% Generated by roxygen2: do not edit by hand
% Please edit documentation in R/dt_stringdist_join.R
\name{fuzzystring_join}
\alias{fuzzystring_join}
\alias{fuzzystring_inner_join}
\alias{fuzzystring_left_join}
\alias{fuzzystring_right_join}
\alias{fuzzystring_full_join}
\alias{fuzzystring_semi_join}
\alias{fuzzystring_anti_join}
\title{Join two tables based on fuzzy string matching}
\usage{
fuzzystring_join(
  x,
  y,
  by = NULL,
  max_dist = 2,
  method = c("osa", "lv", "dl", "hamming", "lcs", "qgram", "cosine", "jaccard", "jw",
    "soundex"),
  mode = "inner",
  ignore_case = FALSE,
  distance_col = NULL,
  ...
)

fuzzystring_inner_join(x, y, by = NULL, distance_col = NULL, ...)

fuzzystring_left_join(x, y, by = NULL, distance_col = NULL, ...)

fuzzystring_right_join(x, y, by = NULL, distance_col = NULL, ...)

fuzzystring_full_join(x, y, by = NULL, distance_col = NULL, ...)

fuzzystring_semi_join(x, y, by = NULL, distance_col = NULL, ...)

fuzzystring_anti_join(x, y, by = NULL, distance_col = NULL, ...)
}
\arguments{
\item{x}{A \code{data.frame} or \code{data.table}.}

\item{y}{A \code{data.frame} or \code{data.table}.}

\item{by}{Columns by which to join the two tables. You can supply a character
vector of common names (e.g. \code{c("name")} ), or a named vector mapping
\code{x} to \code{y} (e.g. \code{c(name = "approx_name")}).}

\item{max_dist}{Maximum distance to use for joining.
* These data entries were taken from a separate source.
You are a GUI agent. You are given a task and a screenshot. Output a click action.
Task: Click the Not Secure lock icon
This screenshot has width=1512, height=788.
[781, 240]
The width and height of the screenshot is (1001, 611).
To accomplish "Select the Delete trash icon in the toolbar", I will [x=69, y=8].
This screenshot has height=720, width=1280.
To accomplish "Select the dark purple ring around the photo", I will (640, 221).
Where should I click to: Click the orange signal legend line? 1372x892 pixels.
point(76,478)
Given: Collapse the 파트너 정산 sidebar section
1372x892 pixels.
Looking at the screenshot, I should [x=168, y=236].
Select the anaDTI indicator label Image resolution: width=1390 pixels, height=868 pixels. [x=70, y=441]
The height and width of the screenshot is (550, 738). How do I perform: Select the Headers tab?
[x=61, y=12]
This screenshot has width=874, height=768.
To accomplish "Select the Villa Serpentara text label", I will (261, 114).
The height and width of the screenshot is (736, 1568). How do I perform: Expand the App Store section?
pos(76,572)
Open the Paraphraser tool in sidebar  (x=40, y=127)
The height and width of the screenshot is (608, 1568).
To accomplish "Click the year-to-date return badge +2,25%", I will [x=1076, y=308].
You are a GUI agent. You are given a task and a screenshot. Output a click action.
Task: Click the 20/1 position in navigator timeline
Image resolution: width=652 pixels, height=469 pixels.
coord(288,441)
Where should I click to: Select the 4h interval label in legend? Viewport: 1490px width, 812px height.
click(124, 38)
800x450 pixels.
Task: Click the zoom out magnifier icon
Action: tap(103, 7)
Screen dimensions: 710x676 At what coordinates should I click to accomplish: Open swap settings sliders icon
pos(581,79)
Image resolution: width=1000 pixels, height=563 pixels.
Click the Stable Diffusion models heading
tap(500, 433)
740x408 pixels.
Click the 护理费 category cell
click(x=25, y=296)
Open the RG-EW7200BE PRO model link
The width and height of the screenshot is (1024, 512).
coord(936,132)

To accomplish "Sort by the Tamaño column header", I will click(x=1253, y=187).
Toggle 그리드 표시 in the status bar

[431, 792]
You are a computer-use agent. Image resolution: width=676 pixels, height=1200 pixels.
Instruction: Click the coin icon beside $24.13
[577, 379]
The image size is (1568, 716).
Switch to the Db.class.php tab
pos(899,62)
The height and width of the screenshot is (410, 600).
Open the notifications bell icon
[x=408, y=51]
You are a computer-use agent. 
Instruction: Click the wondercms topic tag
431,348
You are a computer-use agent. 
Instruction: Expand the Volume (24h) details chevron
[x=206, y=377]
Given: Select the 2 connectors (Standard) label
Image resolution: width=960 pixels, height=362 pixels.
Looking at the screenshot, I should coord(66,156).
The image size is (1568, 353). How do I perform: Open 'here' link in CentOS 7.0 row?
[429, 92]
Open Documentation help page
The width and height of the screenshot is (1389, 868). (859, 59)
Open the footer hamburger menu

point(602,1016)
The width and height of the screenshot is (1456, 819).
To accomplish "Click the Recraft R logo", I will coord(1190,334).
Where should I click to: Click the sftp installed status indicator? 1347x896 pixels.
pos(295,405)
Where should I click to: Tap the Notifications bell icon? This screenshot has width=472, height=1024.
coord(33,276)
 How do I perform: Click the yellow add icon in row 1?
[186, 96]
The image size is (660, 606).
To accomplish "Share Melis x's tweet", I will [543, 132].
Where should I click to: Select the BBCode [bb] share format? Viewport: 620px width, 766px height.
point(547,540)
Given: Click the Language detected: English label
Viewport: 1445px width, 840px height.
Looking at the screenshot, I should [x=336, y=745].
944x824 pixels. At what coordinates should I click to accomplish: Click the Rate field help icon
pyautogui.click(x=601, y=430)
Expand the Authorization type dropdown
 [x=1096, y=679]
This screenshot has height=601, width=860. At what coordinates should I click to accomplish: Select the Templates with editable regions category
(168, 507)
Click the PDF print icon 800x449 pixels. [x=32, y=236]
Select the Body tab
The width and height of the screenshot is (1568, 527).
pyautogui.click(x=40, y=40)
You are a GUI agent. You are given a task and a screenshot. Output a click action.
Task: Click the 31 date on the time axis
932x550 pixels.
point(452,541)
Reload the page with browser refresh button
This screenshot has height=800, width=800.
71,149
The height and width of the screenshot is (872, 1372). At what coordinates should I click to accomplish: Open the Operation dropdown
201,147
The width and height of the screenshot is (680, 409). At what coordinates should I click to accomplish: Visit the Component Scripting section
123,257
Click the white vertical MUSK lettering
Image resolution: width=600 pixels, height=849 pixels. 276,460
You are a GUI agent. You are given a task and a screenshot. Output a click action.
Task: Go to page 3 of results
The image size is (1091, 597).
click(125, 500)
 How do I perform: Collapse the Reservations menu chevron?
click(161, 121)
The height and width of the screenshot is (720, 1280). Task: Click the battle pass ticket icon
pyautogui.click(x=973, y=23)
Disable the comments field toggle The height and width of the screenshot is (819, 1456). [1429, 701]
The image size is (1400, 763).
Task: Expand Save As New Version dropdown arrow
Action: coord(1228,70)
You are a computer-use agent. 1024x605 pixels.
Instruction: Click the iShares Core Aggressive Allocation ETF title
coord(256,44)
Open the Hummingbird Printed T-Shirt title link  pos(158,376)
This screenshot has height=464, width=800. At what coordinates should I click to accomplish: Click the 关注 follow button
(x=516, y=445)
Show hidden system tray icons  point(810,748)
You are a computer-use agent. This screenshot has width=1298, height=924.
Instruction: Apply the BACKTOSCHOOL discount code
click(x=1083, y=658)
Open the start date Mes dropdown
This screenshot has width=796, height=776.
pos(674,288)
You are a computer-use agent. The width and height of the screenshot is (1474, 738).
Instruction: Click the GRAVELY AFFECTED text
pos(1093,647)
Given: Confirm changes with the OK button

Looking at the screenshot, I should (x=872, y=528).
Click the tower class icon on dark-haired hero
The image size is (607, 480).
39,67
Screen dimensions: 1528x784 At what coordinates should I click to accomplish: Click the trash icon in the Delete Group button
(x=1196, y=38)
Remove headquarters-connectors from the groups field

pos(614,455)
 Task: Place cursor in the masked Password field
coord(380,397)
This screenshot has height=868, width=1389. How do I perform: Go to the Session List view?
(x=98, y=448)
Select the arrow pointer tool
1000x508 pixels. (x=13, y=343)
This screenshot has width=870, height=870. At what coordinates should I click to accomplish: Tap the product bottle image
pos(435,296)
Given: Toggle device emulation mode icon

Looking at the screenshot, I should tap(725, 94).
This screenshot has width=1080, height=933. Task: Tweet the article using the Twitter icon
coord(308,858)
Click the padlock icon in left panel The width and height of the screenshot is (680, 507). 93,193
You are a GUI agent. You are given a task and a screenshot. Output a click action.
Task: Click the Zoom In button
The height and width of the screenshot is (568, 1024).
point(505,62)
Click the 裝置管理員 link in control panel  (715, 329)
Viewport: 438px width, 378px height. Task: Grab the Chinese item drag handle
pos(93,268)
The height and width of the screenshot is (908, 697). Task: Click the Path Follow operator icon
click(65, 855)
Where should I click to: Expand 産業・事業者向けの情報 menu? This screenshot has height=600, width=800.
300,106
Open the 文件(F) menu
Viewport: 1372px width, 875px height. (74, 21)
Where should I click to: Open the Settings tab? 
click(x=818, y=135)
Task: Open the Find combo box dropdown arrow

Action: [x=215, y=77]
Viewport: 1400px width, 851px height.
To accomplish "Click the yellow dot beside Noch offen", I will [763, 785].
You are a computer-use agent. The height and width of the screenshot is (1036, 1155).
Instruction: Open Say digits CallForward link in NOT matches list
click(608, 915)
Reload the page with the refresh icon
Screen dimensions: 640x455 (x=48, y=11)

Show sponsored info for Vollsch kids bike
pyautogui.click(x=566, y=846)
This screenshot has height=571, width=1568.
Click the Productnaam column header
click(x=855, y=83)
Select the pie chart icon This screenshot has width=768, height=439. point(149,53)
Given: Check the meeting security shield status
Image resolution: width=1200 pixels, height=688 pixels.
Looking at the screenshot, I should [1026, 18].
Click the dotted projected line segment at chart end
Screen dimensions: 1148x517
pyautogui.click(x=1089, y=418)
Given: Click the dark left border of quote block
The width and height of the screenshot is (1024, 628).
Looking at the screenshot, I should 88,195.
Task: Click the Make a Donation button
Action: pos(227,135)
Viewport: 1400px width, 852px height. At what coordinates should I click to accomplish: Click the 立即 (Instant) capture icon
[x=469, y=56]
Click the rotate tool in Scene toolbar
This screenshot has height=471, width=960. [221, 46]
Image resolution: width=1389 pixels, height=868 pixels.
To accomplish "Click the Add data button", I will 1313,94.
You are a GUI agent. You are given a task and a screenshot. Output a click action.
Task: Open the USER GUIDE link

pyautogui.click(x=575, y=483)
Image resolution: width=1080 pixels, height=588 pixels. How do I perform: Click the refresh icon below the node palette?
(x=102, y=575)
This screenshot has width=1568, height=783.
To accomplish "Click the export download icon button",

Smaller values are stricter.}

\item{method}{Method for computing string distance, see
\code{?stringdist::stringdist} and the \code{stringdist} package vignettes.}

\item{mode}{One of \code{"inner"}, \code{"left"}, \code{"right"}, \code{"full"},
\code{"semi"}, or \code{"anti"}.}

\item{ignore_case}{Logical; if \code{TRUE}, comparisons are case-insensitive.}

\item{distance_col}{If not \code{NULL}, adds a column with this name containing
the computed distance for each matched pair (or \code{NA} for unmatched rows
in outer joins).}

\item{...}{Additional arguments passed to \code{\link[stringdist]{stringdist}}.}
}
\value{
A joined table (same container type as \code{x}). See
\code{\link{fuzzystring_join_backend}} for details on output structure.
}
\description{
Uses \code{stringdist::stringdist()} to compute distances and a data.table-based
backend to assemble the final result. This is the main user-facing entry point
for fuzzy joins on strings.
}
\details{
If \code{method = "soundex"}, \code{max_dist} is automatically set to 0.5,
since Soundex distance is 0 (match) or 1 (no match).

For Levenshtein-like methods (\code{"osa"}, \code{"lv"}, \code{"dl"}), a fast
prefilter is applied: if \code{abs(nchar(v1) - nchar(v2)) > max_dist}, the pair
cannot match, so distance is not computed for that pair.
}
\examples{
\donttest{
if (requireNamespace("ggplot2", quietly = TRUE)) {
  d <- data.table::data.table(approximate_name = c("Idea", "Premiom"))
  # Match diamonds$cut to d$approximate_name
  res <- fuzzystring_inner_join(ggplot2::diamonds, d,
    by = c(cut = "approximate_name"),
    max_dist = 1
  )
  head(res)
}
}

}